• The input

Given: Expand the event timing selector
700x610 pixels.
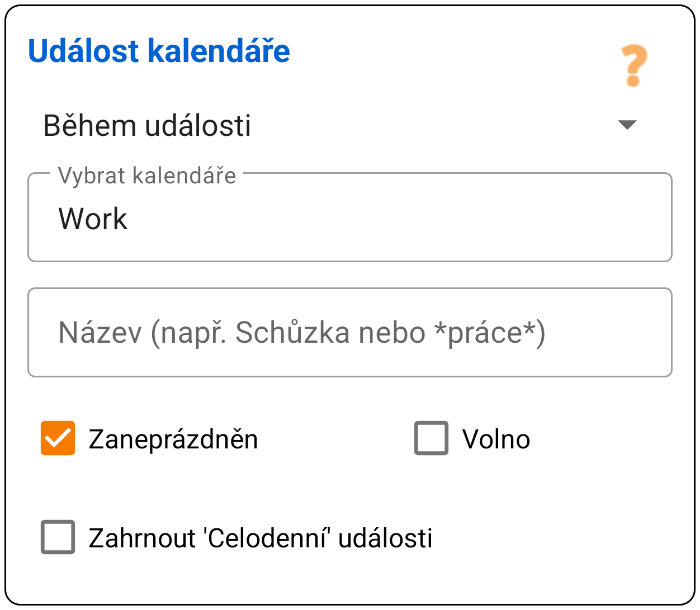Looking at the screenshot, I should click(335, 125).
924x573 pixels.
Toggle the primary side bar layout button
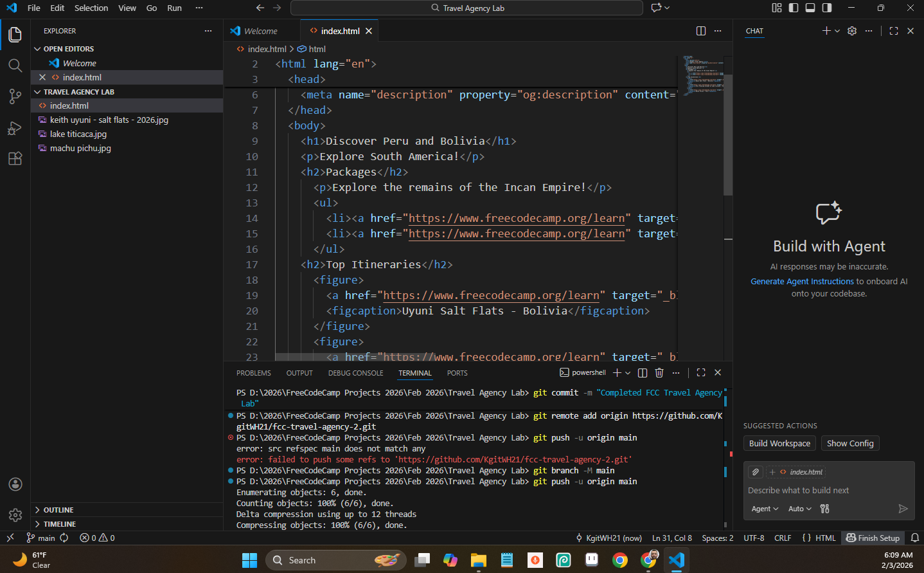pyautogui.click(x=794, y=8)
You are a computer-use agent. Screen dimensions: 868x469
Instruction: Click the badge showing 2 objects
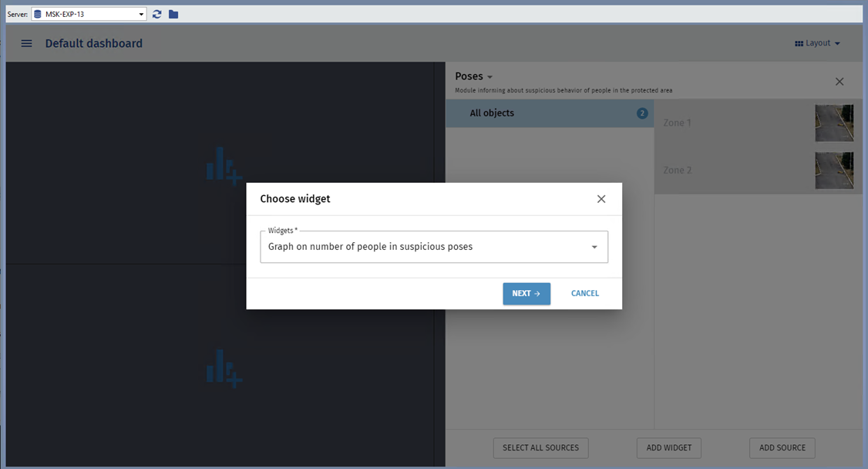[x=642, y=113]
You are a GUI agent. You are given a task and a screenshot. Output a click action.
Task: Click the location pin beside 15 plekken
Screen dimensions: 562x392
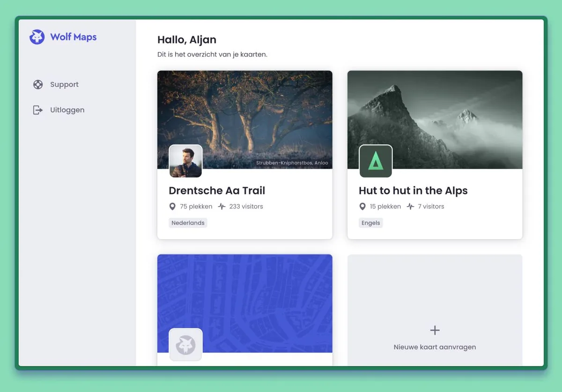tap(362, 206)
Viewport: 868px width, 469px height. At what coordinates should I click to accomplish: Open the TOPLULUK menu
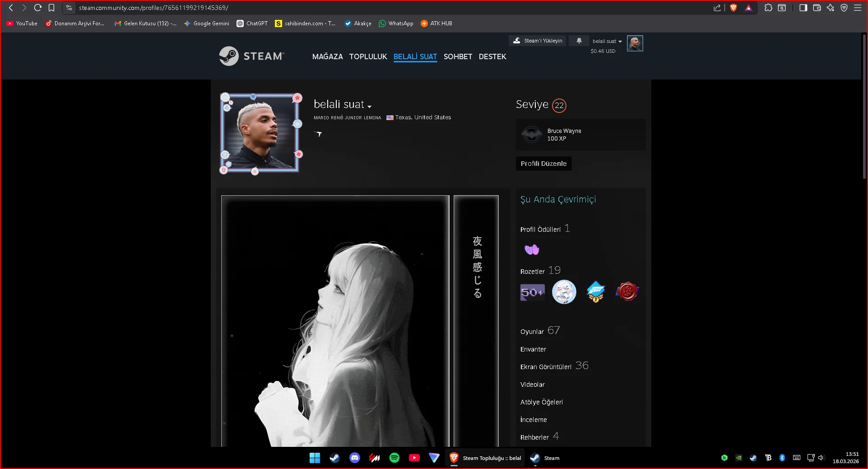point(368,56)
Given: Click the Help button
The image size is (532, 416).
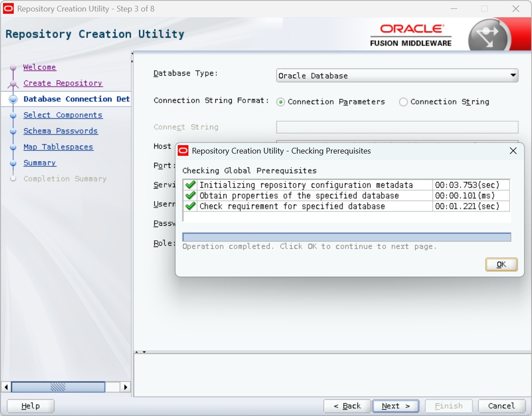Looking at the screenshot, I should click(x=31, y=406).
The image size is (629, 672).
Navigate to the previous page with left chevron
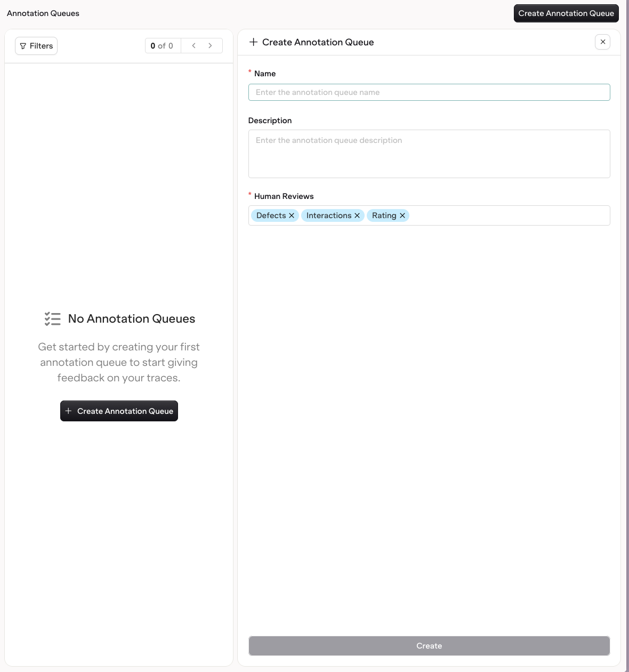193,45
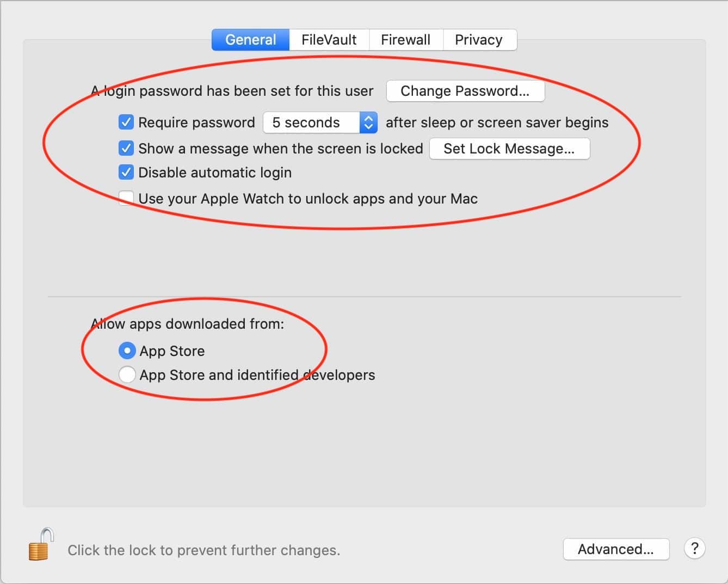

• Action item
Filter the entries down to the lines with the word "agent" in them, and copy those lines.

• Answer to this task
You are a computer-use agent. Screen dimensions: 868x469
You are a GUI agent. You are given a task and a screenshot. Output a click action.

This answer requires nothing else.